◆ **Challenge A**: Transcribe the kaisendon passage starting with "It is said to" and going on through "are particularly popular.".
◆ **Challenge B**: Name every single-ingredient bowl that the kaisendon passage lists, with the English gloss it gives for each.
◆ **Challenge C**: Take the kaisendon passage further, picking up right after its final sentence.
═════ Reading passage ═════
Kaisendon (海鮮丼) is a bowl of fresh sashimi and other seafood on a bed of white rice. The fish used vary depending on the region, season or personal preference.
It is said to have been created after WWII and spread from northern Japan, including Hokkaido and the Tohoku region, to the rest of the country. Sashimi such as tuna, salmon roe and salmon are particularly popular.
The term "Kaisendon" is sometimes used as a generic term for seafood bowls, including tekkadon (tuna bowl), unidon (sea urchin bowl), kanidon (crab bowl) and zukedon (marinated seafood bowl), which use single ingredients.
You can find the best kaisendon in Hokkaido or places that have fishing harbour where restaurants can get the freshest seafood.
What is the difference between kaisendon and chirashizushi?
Chirashizushi is a type of sushi in which ingredients are placed on a bed of vinegared rice in a container such as a stacked box or a hitsu, and is called 'chirashizushi' or 'chirashi' because the ingredients are 'scattered' without being held in place.
═════ Collected material ═════
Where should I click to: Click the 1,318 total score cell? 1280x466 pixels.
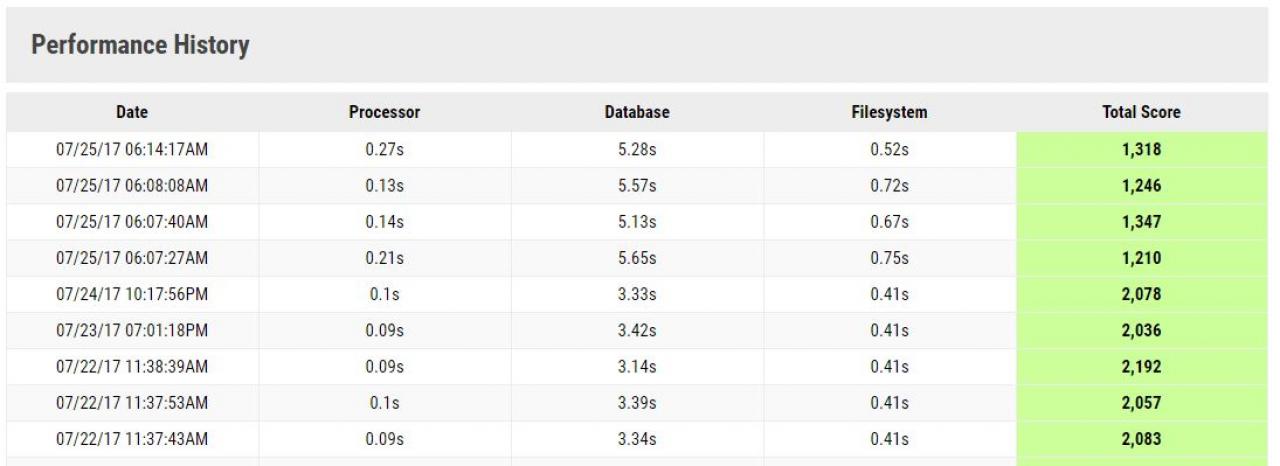(x=1141, y=150)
═════
◆ **Written reply A**:
It is said to have been created after WWII and spread from northern Japan, including Hokkaido and the Tohoku region, to the rest of the country. Sashimi such as tuna, salmon roe and salmon are particularly popular.

◆ **Written reply B**: tekkadon (tuna bowl), unidon (sea urchin bowl), kanidon (crab bowl), zukedon (marinated seafood bowl)

◆ **Written reply C**:
While it's true that some ingredients are in common (seafood in particular), chirashizushi contains more than seafood such as:
- Shiitake mushroom
- Kinshi tamago
- Lotus roots
- Snow peas...etc
You cannot find these thing above in kaisendon. Moreover, while chirashizushi uses vinegared rice, kaisendon typically uses regular unseasoned white rice.
The government even did a 1 month kaisendon challenge
Fisheries Agency in Japanese government did something called "1 month kaisendon challenge" to promote fish consumption throughout Japan. Apparently, the rules were:
- Kaisendon is a 'rice bowl' made from fresh fish from the 'sea', so not only sashimi but also cooked fish is acceptable (e.g. tendon with fresh fish).
- One or two kinds of fish are acceptable.
- Eating out is also acceptable.
This is the post from the government (in Japanese), where you can see what kind of kaisendon he ate everyday for 30 days for inspiration. Or you can check my list of kaisendon ideas later on.
Common seafood to use for kaisendon
If you think kaisendon as a general term means "bowl of fresh seafood", you can guess there is no set ingredients to be used for this dish. However, it's also true that there are preferred ingredients people like in Japan. This is the list of popular seafood ingredients (neta) for kaisendon:
- Sea urchin
- Ikura (salmon roe)
- Red snapper
- Sweet shrimps
- Shirasu (whitebait)...etc
At particular restaurants, you can even choose what kind of seafood you want to include. So it's free to mix and match different ingredients depending on your preference. I will list some kaisendon ideas later in this post.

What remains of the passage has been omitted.